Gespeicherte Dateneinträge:
▼▼▼

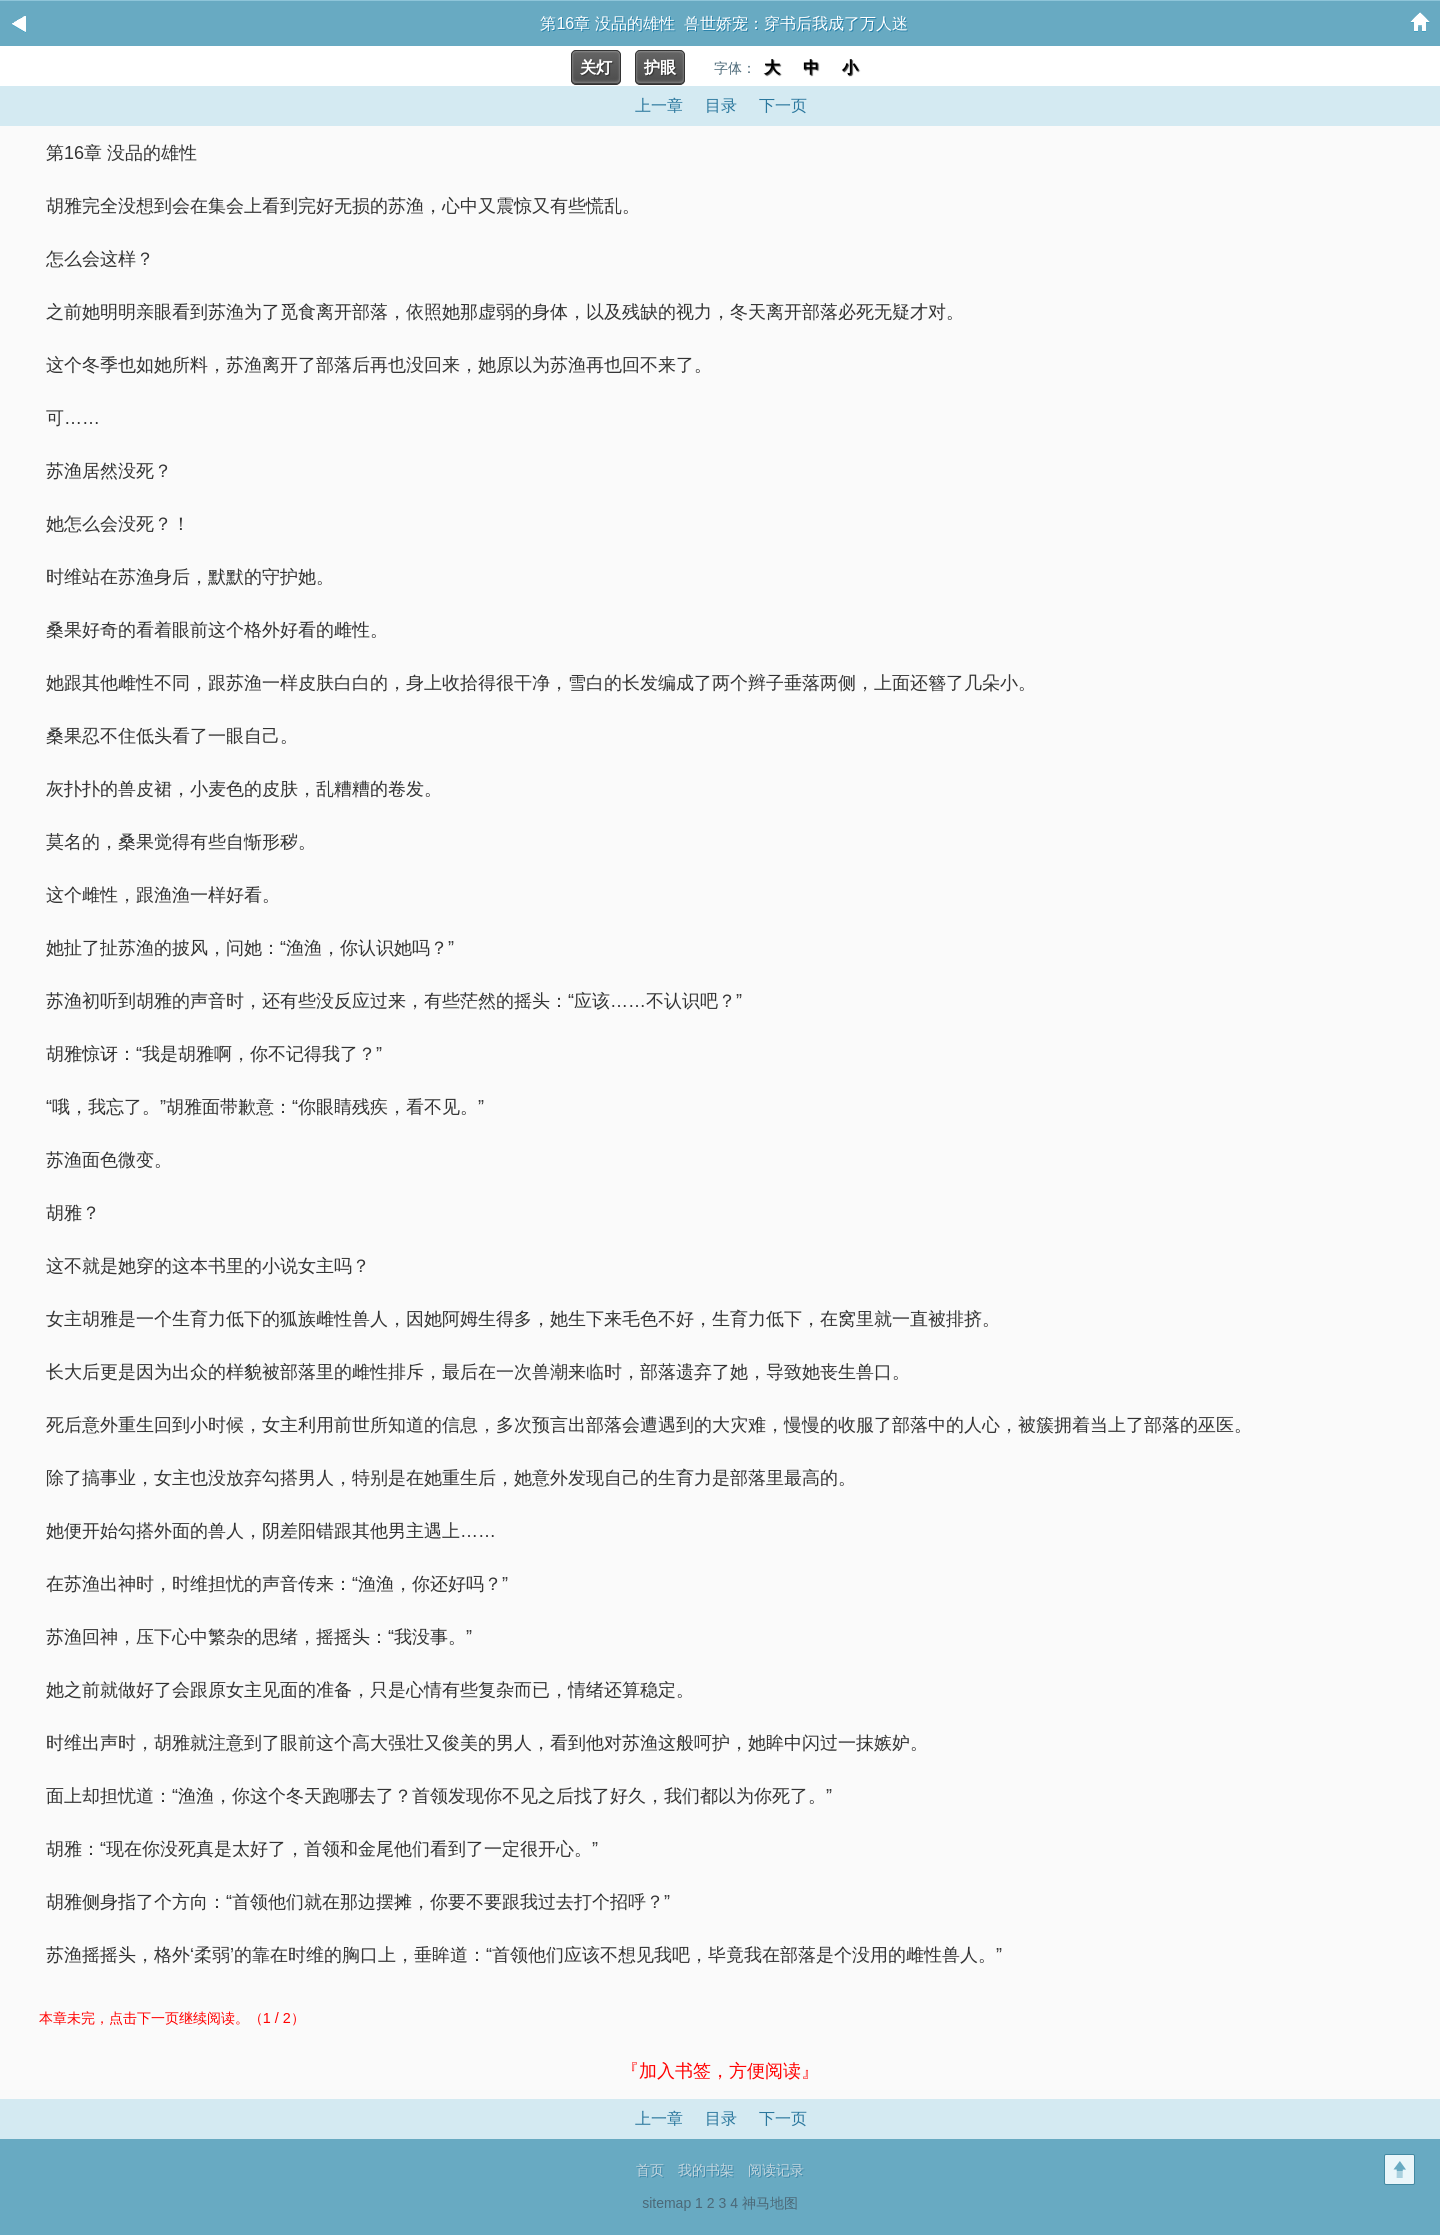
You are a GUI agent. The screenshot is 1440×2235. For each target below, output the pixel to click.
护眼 (660, 67)
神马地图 (770, 2203)
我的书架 (706, 2170)
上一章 (659, 105)
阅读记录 (776, 2170)
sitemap (666, 2203)
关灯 (596, 67)
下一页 (783, 105)
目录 (721, 105)
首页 (650, 2170)
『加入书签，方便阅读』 (720, 2071)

▲▲▲

Aufgabe:
Ermitteln Sie, in wie vielen Zeilen oben die Zeichenfolge „agent“ vorkommt, und nennen Sie ausschließlich die Anzahl.

Antwort:
1